Almost all new employees require some kind of assistance when transitioning into a new organization. Making accommodations for new hires is commonplace in today’s work environments, and often includes things like modifying a schedule so a parent can pick up a child at day care or installing new software for an employee with a hearing impairment. If required, BaseToBusiness can help consult on the transition experience and suggest ways to make it easier.

How to make it work

One of the biggest challenges facing transitioning candidates coming out of the Canadian Armed Forces is a lack of understanding among hiring managers and human resources personnel on the most effective way to attract, recruit, develop and cultivate a robust veteran workforce. 

The Guide to Leading Policies, Practices & Resources: Supporting the Employment of Veterans & Military Families contains comprehensive information designed to provide employers with leading practices and strategies to hiring and retaining military veterans. 

Workplace Accommodations

Making accommodations for employees is much easier than most people think; 46% of required accommodations cost nothing and funding is also available for many that require an investment. And, if you have the right person in the right job, small accommodations make a big difference when it comes to retention.

Transitioning Canadian Forces members who may have a physical disability or mental health condition may or may not require a workplace accommodation. The best solution is to focus on the skills that they bring to the workforce and to not base a hiring decision on the condition. When in doubt, ask what the candidate requires to perform the job successfully. 

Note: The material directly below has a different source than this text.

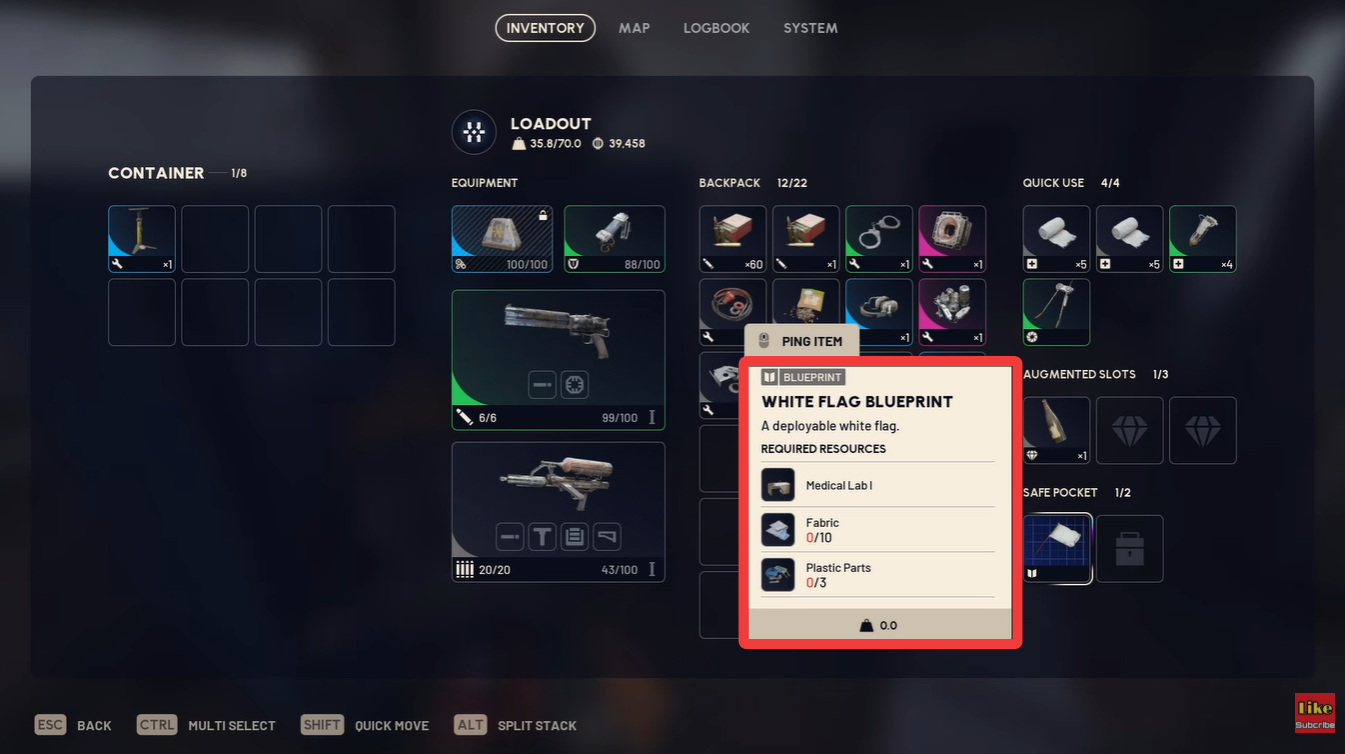This screenshot has width=1345, height=754.
Task: Select the syringe item in quick use
Action: pos(1203,239)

Sample workplace accommodations may include: 

  • Changing a desk layout from the right to the left side for a data-entry operator who has a shoulder injury ($0).
  • Supplying a telephone amplifier for a computer programmer who is hard of hearing ($70).
  • Providing an articulating keyboard tray to alleviate the strain of repetitive motion and carpal tunnel syndrome ($150).
  • Providing a specialized chair for a district sales agent to alleviate pain caused by a back injury ($400).
  • Providing a drafting table, page turner and pressure-sensitive tape recorder for a sales agent with paralysis ($1,100).